Isto posto, não há como duvidar do lugar onde esse
caminho, trilhado pelo homem moderno, descambará: injustiça, mortes, desolação,
e um poder ainda mais concentrado nas mãos de poucos a decidirem o destino de
muitos. Parece-me que Satanás e seus servos estão ganhando a batalha, iniciada
no Éden, contra o homem. Ao insuflá-lo à autonomia, a desordem interior, como
consequência da rebelião, tornou-se evidente, e a motriz de uma existência
desgraçada e permeada pela autodestruição, pelo aniquilamento do supremo bem, a
solidificação da ofensa e das feridas a permear-lhe a alma, a abater a
consciência, a afastá-lo da verdade. Enquanto tem a corda em volta do pescoço,
espera paciente a árvore crescer para servir-lhe de forca.
Ao afastar-se de Deus, o homem entregou-se a si
mesmo, como o pior dos inimigos com o qual se mantém uma amizade descuidada, suicida.
Especialmente por considerar-se autossuficiente, quando não o é; bondoso,
quando não o é; generoso e fraternal, quando não o é; ainda que manifestações
gerais dessas virtudes se deem exclusivamente pela "imago dei"
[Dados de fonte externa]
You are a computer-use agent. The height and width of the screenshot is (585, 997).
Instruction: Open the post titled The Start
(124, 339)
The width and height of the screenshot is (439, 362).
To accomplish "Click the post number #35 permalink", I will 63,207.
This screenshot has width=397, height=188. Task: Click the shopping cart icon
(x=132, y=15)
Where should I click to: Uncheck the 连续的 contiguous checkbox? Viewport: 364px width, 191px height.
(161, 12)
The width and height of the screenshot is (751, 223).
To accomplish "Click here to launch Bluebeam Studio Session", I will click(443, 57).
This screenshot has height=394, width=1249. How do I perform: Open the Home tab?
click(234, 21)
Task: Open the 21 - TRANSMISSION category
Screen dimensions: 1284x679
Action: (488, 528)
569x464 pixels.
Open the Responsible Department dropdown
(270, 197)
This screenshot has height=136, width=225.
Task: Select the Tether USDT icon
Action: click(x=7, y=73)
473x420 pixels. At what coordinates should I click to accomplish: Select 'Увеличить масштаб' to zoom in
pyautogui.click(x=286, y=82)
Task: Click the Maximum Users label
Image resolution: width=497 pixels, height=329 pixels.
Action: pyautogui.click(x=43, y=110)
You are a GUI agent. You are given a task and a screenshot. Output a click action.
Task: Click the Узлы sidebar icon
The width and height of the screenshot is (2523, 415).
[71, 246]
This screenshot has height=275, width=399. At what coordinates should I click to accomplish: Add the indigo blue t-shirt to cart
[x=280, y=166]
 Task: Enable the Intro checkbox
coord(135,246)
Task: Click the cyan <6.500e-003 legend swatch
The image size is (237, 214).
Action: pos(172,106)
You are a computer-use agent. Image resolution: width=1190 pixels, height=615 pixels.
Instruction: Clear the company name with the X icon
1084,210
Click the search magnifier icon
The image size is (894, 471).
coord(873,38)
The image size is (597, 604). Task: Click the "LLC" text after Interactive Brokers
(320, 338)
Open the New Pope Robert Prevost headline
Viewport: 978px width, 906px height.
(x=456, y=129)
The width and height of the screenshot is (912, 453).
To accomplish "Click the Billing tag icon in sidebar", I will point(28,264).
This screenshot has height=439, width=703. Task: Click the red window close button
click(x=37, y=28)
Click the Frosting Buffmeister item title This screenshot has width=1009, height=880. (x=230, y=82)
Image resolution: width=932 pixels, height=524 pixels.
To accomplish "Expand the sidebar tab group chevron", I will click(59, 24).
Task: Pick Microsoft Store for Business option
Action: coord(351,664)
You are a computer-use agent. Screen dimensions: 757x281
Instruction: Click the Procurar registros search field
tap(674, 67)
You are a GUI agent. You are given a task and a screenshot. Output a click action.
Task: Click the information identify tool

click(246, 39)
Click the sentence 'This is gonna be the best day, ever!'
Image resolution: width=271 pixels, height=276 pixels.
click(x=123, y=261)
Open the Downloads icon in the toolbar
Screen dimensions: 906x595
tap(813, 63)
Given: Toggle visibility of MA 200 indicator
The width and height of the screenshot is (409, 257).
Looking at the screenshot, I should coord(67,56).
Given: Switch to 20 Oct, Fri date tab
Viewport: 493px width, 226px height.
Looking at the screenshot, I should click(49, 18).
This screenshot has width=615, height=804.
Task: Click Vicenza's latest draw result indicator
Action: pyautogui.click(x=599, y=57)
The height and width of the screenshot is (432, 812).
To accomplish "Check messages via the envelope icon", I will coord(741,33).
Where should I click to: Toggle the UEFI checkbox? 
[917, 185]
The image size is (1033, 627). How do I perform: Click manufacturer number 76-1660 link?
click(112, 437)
existente no homem, mesmo no pior espécime. Se há resquícios de benignidade e
de longanimidade no homem, existe somente pelo que ainda lhe resta de Deus no
coração, e não pelo que é, a partir da negação de Deus, mas pelo que ainda não
pode ou não conseguiu rejeitar dele.
Até o dia em que a rejeição o levará à morte
definitiva; a eterna separação de Deus. E cada um será justamente condenado por
seu pecado.
Nota: Este é apenas um esboço, de uma introdução para um futuro estudo sobre a doutrina da depravação total do homem.